The House Committee on Transportation and Infrastructure yesterday voted unanimously to approve a bill that would limit the Mexican truck program run by the Federal Motor Carrier Safety Administration to a maximum of 1,000 trucks and terminate the program after three years. The bipartisan vote was 66-0.
The bill, known as the Safe American Roads Act of 2007, also spells out a number of safety issues that must be satisfied before the program can begin and sets up an independent review panel to oversee the program, along with the DOT and the Transportation Inspector General, to report to Congress.
“This bill will require that Mexican drivers and trucks meet the strict safety standards for a pilot program, and will allow the oversight panel to modify or terminate the program at any time that they determine the safety of the public has been put in jeopardy,” stated Highways and Transit Subcommittee Chairman Peter DeFazio (D-OR) “Launching this pilot program without safeguards to ensure compliance with U.S. safety laws would have been a recipe for disaster on our roads.”
The Dept. of Transportation said in a statement emailed to FleetOwner:
“The Department spent more than five years working to meet conditions Congress placed on cross-border trucking in 2001 and has met every condition placed on the program. The current plan ensures the safety of our highways while creating new economic opportunities for American businesses and lower costs for American consumers. It is time to stop delaying a program that will be good for the American economy and implement the law that Congress passed 14 years ago.”

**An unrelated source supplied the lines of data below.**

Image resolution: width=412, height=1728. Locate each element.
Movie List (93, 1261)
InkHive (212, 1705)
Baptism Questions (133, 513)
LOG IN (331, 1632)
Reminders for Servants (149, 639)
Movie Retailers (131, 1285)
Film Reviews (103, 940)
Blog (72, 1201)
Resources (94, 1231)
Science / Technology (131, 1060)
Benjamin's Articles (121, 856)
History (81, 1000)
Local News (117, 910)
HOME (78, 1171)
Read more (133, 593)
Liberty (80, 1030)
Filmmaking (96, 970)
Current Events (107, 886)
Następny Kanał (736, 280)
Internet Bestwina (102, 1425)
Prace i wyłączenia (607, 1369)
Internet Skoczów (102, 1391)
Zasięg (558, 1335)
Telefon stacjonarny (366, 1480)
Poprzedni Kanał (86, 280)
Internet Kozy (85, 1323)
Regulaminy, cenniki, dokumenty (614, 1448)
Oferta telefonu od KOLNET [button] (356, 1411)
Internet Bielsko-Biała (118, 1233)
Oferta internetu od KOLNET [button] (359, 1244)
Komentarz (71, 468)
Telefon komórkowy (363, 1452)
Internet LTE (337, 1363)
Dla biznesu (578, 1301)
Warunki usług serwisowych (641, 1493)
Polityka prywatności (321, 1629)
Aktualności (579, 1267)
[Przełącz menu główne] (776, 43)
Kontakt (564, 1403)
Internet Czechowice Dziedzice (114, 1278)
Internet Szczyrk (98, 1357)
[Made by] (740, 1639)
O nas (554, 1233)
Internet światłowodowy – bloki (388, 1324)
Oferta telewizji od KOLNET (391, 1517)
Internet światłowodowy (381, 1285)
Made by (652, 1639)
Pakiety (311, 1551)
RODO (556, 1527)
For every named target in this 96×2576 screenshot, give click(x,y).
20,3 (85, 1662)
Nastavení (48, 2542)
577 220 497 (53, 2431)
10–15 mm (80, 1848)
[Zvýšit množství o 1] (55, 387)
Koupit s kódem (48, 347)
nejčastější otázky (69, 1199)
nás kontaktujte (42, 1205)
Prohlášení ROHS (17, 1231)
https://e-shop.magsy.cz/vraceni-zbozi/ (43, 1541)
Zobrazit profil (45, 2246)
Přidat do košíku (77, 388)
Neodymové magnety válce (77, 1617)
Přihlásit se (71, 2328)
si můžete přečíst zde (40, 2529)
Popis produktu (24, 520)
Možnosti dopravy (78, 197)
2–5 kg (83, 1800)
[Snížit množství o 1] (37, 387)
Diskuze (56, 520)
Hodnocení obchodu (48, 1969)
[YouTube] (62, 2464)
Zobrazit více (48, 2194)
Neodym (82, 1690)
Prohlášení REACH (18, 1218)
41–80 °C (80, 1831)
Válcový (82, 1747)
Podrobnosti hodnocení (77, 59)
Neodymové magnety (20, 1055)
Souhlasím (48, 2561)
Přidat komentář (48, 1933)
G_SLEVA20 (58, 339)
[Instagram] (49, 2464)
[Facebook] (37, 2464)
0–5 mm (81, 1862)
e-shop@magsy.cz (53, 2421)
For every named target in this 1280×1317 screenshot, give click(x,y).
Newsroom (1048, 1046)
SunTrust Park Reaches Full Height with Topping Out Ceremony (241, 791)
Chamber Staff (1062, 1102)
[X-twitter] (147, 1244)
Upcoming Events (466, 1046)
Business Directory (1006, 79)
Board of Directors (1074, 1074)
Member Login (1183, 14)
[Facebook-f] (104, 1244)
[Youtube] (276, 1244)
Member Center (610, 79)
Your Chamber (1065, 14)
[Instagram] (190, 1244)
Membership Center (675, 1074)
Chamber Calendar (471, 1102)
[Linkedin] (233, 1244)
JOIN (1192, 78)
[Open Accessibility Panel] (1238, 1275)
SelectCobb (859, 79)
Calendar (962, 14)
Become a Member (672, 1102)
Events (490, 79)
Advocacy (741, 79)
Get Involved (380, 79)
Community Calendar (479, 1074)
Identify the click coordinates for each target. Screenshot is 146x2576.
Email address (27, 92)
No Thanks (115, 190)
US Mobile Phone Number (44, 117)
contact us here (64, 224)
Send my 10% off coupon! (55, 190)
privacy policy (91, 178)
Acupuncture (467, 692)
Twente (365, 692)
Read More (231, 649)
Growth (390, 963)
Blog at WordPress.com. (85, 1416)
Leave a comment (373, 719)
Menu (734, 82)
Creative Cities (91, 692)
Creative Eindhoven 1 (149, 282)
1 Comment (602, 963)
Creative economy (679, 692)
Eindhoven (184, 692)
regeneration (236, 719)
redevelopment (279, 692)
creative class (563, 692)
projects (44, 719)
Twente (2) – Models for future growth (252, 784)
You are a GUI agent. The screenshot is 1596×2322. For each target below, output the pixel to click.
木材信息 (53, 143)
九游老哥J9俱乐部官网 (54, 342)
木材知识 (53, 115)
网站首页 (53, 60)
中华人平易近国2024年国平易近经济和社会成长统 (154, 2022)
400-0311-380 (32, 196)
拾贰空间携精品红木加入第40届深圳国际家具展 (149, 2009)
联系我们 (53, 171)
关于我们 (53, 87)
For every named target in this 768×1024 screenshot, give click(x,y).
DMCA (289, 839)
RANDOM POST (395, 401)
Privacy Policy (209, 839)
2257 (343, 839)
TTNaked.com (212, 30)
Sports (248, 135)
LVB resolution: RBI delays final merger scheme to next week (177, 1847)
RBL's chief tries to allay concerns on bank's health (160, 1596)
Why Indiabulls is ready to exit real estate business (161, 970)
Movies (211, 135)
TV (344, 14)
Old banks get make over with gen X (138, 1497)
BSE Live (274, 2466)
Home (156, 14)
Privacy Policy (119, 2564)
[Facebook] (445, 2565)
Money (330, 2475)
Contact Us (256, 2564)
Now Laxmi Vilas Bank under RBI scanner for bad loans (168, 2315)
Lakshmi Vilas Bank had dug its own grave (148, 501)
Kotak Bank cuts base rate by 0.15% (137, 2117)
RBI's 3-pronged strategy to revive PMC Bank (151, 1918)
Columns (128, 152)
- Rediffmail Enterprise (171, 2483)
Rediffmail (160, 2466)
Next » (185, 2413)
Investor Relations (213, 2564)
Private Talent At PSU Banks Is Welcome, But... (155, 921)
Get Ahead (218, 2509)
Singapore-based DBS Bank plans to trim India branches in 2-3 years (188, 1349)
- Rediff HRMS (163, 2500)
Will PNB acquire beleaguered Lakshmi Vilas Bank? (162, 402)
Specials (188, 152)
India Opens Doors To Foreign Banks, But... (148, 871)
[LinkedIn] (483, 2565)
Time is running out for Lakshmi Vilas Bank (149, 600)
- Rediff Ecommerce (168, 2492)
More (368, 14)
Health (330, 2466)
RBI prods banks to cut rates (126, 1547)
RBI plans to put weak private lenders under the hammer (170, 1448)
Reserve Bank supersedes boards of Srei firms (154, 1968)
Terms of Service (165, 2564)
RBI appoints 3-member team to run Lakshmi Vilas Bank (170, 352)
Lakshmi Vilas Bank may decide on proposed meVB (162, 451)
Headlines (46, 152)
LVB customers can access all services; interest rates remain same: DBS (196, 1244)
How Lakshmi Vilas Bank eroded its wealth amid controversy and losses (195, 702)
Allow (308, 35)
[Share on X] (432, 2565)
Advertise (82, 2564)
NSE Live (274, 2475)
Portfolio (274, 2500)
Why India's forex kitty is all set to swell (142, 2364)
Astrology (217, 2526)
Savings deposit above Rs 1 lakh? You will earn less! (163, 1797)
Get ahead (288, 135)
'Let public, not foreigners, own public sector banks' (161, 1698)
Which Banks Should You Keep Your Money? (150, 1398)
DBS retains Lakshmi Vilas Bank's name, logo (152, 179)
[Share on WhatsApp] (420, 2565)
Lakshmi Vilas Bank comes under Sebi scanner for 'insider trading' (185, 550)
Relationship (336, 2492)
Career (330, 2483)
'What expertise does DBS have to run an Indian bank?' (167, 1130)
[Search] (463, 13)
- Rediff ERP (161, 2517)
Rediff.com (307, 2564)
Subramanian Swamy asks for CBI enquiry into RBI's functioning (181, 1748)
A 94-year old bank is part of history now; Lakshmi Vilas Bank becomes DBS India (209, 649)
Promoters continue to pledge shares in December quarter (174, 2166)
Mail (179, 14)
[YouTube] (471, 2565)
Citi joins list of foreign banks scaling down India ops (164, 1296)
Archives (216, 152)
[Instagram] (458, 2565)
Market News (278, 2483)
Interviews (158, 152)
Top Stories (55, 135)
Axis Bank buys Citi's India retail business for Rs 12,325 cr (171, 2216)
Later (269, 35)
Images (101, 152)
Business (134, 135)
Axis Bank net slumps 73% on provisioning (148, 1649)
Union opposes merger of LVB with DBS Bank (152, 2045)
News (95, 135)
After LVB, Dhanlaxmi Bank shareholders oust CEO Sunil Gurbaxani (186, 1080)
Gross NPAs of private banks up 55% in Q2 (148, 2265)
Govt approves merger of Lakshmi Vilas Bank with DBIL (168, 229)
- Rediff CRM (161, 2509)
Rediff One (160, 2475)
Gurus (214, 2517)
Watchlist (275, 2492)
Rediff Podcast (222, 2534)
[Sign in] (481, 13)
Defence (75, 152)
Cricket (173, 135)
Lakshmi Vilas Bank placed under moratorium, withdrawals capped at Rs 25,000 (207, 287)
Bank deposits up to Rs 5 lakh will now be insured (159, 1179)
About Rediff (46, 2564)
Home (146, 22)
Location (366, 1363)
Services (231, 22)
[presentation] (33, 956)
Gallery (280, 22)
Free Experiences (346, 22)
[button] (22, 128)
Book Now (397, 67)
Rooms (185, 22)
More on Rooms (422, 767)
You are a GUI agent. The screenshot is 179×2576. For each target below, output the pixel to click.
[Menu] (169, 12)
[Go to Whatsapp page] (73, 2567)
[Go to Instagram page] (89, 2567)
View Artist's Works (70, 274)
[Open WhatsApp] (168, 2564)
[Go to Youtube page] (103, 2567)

The broad support for the legislation that would effectively slow down the DOT program, which originally was slated to fulfill a NAFTA provision in 1994, underscores that the Department is facing a long road ahead to satisfy lawmakers.
On Monday DOT announced it has improved the Mexican truck program by ensuring that American companies will have the opportunity to operate in Mexico no later than Mexican companies operate north of the border—a measure intended to assuage lawmaker concerns that the program is unfair to U.S. businesses. Although there were immediate signs that the DOT made progress in satisfying Senate concerns about the program’s effect on business, it is now apparent that the House has significant concerns about its effect on highway safety.